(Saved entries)
----

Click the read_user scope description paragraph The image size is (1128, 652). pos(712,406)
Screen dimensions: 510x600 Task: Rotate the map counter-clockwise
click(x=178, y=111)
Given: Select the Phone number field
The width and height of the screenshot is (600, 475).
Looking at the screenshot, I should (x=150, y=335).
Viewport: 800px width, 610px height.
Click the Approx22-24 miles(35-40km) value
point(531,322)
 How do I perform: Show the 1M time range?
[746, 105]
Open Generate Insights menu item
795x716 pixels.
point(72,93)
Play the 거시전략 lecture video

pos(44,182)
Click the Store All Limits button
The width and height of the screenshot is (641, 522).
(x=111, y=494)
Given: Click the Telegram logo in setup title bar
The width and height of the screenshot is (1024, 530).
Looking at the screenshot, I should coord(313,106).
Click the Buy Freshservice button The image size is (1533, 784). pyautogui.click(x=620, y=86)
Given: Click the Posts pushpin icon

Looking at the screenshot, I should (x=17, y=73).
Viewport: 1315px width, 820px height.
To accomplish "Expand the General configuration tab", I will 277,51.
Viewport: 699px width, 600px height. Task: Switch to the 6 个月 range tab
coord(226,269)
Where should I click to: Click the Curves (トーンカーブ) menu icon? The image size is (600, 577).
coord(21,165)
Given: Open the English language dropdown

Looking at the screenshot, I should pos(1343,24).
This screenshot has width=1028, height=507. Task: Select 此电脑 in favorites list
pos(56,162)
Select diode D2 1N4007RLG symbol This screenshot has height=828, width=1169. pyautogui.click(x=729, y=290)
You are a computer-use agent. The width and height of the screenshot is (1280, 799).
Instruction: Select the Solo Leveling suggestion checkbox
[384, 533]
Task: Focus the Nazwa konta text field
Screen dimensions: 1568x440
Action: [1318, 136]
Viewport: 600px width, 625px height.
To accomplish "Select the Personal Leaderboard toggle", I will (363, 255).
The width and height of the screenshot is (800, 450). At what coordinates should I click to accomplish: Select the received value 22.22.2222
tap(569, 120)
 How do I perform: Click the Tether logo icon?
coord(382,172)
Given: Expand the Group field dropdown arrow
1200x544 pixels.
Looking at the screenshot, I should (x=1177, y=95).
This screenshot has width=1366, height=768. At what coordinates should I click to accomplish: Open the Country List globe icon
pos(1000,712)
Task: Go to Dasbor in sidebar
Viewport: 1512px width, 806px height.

----

* **WORK INSTRUCTION**
To complete this exercise, set down every line above exactly once more.

* **RESPONSE BOX**
Click the read_user scope description paragraph The image size is (1128, 652). pos(712,406)
Screen dimensions: 510x600 Task: Rotate the map counter-clockwise
click(x=178, y=111)
Given: Select the Phone number field
The width and height of the screenshot is (600, 475).
Looking at the screenshot, I should (x=150, y=335).
Viewport: 800px width, 610px height.
Click the Approx22-24 miles(35-40km) value
point(531,322)
 How do I perform: Show the 1M time range?
[746, 105]
Open Generate Insights menu item
795x716 pixels.
point(72,93)
Play the 거시전략 lecture video

pos(44,182)
Click the Store All Limits button
The width and height of the screenshot is (641, 522).
(x=111, y=494)
Given: Click the Telegram logo in setup title bar
The width and height of the screenshot is (1024, 530).
Looking at the screenshot, I should coord(313,106).
Click the Buy Freshservice button The image size is (1533, 784). pyautogui.click(x=620, y=86)
Given: Click the Posts pushpin icon

Looking at the screenshot, I should (x=17, y=73).
Viewport: 1315px width, 820px height.
To accomplish "Expand the General configuration tab", I will 277,51.
Viewport: 699px width, 600px height. Task: Switch to the 6 个月 range tab
coord(226,269)
Where should I click to: Click the Curves (トーンカーブ) menu icon? The image size is (600, 577).
coord(21,165)
Given: Open the English language dropdown

Looking at the screenshot, I should pos(1343,24).
This screenshot has width=1028, height=507. Task: Select 此电脑 in favorites list
pos(56,162)
Select diode D2 1N4007RLG symbol This screenshot has height=828, width=1169. pyautogui.click(x=729, y=290)
You are a computer-use agent. The width and height of the screenshot is (1280, 799).
Instruction: Select the Solo Leveling suggestion checkbox
[384, 533]
Task: Focus the Nazwa konta text field
Screen dimensions: 1568x440
Action: [1318, 136]
Viewport: 600px width, 625px height.
To accomplish "Select the Personal Leaderboard toggle", I will (363, 255).
The width and height of the screenshot is (800, 450). At what coordinates should I click to accomplish: Select the received value 22.22.2222
tap(569, 120)
 How do I perform: Click the Tether logo icon?
coord(382,172)
Given: Expand the Group field dropdown arrow
1200x544 pixels.
Looking at the screenshot, I should (x=1177, y=95).
This screenshot has width=1366, height=768. At what coordinates should I click to accomplish: Open the Country List globe icon
pos(1000,712)
Task: Go to Dasbor in sidebar
Viewport: 1512px width, 806px height.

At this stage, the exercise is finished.